*GOAL OF THE EXERCISE:*
Return the following from the records below: each line, word for word, starting with the line that contains "You are a computer-use agent. Viewport: 560px" and going on through the line that contains "Task: Click the E-mailverificatie", with nothing outside that range.

*RECORD SET:*
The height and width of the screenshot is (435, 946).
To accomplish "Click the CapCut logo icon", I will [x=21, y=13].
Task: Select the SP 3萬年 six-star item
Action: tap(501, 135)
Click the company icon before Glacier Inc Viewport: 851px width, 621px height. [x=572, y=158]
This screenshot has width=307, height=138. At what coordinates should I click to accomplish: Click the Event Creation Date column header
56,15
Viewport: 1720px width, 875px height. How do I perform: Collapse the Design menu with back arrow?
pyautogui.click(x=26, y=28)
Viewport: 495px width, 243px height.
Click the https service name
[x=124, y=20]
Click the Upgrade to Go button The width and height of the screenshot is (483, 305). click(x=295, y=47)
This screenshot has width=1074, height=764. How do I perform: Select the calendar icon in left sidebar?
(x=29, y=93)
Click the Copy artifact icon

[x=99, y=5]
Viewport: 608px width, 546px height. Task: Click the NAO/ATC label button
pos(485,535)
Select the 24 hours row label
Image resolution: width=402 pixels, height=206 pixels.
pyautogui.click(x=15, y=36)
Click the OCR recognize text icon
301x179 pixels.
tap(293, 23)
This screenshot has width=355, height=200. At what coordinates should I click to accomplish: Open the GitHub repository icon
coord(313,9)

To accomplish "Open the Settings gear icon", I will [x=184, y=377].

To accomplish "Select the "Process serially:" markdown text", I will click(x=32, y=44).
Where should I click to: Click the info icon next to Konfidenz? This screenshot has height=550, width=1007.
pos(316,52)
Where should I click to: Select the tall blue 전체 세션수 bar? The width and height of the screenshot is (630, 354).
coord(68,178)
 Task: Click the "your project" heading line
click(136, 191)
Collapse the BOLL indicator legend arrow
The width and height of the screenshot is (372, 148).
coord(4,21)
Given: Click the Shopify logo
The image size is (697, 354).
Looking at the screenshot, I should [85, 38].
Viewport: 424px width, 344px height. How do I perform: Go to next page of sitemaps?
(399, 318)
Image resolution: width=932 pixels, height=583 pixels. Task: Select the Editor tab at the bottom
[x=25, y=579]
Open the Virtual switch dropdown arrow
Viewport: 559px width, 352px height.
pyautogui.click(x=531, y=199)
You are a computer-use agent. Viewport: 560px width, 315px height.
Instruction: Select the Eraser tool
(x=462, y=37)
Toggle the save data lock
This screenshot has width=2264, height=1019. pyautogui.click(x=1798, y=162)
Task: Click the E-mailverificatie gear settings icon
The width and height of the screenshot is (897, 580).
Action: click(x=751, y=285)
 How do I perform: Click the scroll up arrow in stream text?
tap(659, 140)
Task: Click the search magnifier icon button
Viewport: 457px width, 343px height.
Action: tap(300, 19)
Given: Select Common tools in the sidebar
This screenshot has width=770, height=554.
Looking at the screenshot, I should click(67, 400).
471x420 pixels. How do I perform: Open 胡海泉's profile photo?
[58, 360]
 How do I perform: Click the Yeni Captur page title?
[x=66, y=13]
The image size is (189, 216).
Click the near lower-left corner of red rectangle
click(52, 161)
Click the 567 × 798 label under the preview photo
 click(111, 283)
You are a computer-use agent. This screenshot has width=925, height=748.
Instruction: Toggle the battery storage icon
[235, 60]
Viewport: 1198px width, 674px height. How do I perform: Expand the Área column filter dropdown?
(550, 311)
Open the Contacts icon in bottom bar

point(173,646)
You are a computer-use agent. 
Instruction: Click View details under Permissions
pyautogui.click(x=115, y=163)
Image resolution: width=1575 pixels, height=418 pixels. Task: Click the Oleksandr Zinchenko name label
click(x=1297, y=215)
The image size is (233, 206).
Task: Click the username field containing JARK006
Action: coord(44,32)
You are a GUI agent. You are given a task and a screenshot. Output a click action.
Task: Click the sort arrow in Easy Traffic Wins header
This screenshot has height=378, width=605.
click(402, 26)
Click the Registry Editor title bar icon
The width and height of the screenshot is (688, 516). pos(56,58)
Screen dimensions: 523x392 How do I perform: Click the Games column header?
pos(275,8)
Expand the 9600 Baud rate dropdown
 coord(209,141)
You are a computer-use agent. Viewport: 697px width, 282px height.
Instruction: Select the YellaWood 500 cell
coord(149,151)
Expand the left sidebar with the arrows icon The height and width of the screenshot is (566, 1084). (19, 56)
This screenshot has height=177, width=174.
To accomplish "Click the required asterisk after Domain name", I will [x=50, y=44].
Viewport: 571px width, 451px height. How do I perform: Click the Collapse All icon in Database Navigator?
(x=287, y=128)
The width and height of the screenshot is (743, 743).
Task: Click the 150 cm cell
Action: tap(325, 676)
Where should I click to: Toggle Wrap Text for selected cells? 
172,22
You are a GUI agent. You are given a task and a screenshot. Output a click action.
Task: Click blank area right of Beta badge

*SOLUTION FOR THIS PROBLEM:*
You are a computer-use agent. Viewport: 560px width, 315px height.
Instruction: Select the Eraser tool
(x=462, y=37)
Toggle the save data lock
This screenshot has width=2264, height=1019. pyautogui.click(x=1798, y=162)
Task: Click the E-mailverificatie gear settings icon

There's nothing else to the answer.